San Jose Mayor Sam Liccardo discharged from hospital after being hit by SUV while on bike

SAN JOSE, Calif. (KGO) -- San Jose's Mayor, Sam Liccardo, spent New Year's night and Wednesday in the hospital after he was injured while riding his bike. It was a crash with a vehicle on the city's east side on Maybury Road at Salt Lake Drive.

RELATED: San Jose Mayor Sam Liccardo suffers broken bones after being hit by car while riding his bike

Ironically, the Mayor has been leading a campaign to reduce traffic crashes and injuries.

Mayor Liccardo appeared to be in good spirits when he was discharged from the Regional Medical Center at mid-afternoon. He made some brief comments but would not take questions.

"I'm very grateful to everyone here and the teams from ER and ICU, who are so supportive in helping me to get back on my feet," he said.

Earlier in the day, he posted a photo on his Facebook page, showing him walking down a hospital corridor with his back supported by a large brace. The Mayor says he doesn't need surgery. However, he'll need a couple of month of physical therapy.

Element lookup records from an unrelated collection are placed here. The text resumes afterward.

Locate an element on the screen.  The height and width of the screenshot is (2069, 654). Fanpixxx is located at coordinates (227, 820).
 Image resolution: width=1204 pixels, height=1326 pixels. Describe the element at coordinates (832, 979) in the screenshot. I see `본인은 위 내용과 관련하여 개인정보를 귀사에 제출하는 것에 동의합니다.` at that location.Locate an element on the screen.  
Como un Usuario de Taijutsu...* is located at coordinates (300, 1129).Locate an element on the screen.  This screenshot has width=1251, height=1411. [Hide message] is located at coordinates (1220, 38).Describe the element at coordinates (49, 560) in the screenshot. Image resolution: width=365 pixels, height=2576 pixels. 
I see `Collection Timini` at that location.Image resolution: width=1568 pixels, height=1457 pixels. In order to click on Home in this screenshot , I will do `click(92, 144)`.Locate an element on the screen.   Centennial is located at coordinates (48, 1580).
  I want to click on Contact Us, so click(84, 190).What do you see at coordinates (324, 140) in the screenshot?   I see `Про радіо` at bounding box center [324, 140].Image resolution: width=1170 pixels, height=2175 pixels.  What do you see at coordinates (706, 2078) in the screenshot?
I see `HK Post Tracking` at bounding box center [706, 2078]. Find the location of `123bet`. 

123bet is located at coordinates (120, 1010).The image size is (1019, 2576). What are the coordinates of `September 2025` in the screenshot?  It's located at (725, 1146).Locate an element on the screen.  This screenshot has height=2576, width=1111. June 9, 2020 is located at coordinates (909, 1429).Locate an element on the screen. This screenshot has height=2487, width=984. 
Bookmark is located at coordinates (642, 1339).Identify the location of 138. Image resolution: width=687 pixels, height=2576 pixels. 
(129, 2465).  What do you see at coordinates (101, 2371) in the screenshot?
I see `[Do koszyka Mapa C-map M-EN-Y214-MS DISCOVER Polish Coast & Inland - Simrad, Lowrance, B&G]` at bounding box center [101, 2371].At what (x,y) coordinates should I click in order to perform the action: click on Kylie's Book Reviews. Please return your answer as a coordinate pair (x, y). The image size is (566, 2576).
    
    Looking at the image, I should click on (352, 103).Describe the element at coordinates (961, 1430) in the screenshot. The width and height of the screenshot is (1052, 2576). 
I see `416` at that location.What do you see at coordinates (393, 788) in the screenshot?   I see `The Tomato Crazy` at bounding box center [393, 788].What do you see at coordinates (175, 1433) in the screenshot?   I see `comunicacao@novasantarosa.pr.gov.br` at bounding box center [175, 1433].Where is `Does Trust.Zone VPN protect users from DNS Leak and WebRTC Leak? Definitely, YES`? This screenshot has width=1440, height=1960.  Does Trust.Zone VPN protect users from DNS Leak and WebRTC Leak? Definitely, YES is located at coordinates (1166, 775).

"I've got fractures to two of my vertebrae and my sternum," he posted online, "but felt blessed to be able to walk on the hospital floor today."

The accident happened when a driver made a right turn in front of him. Police cited the driver.

San Jose had six fatal bicycle crashes in 2017. That represented 13-percent of all traffic crashes.

The Mayor is an avid cyclist and an advocate for the city's Vision Zero project to reduce all forms of crashes. The city has targeted corridors with high crash statistics and has been creating well-marked bike lanes.

In places where the city has already restriped the roadways to delineate and make clear where the bike lanes are, the city has already seen an improvement in safety. For example, in the vicinity of Branham Lane and Pearl Avenue, the city has noted a reduction of 40 percent in crashes in the year 2017.

Shiloh Ballard, executive director of the Silicon Valley Bicycle Coalition, believes education and creating empathy between drivers and cyclists are critical to reducing crashes.

"It's really important for folks to just take some time to experience what it's like to either be a driver or be a bicyclist or be a pedestrian," she said. "That's how you can empathize and behave better when you're on the road."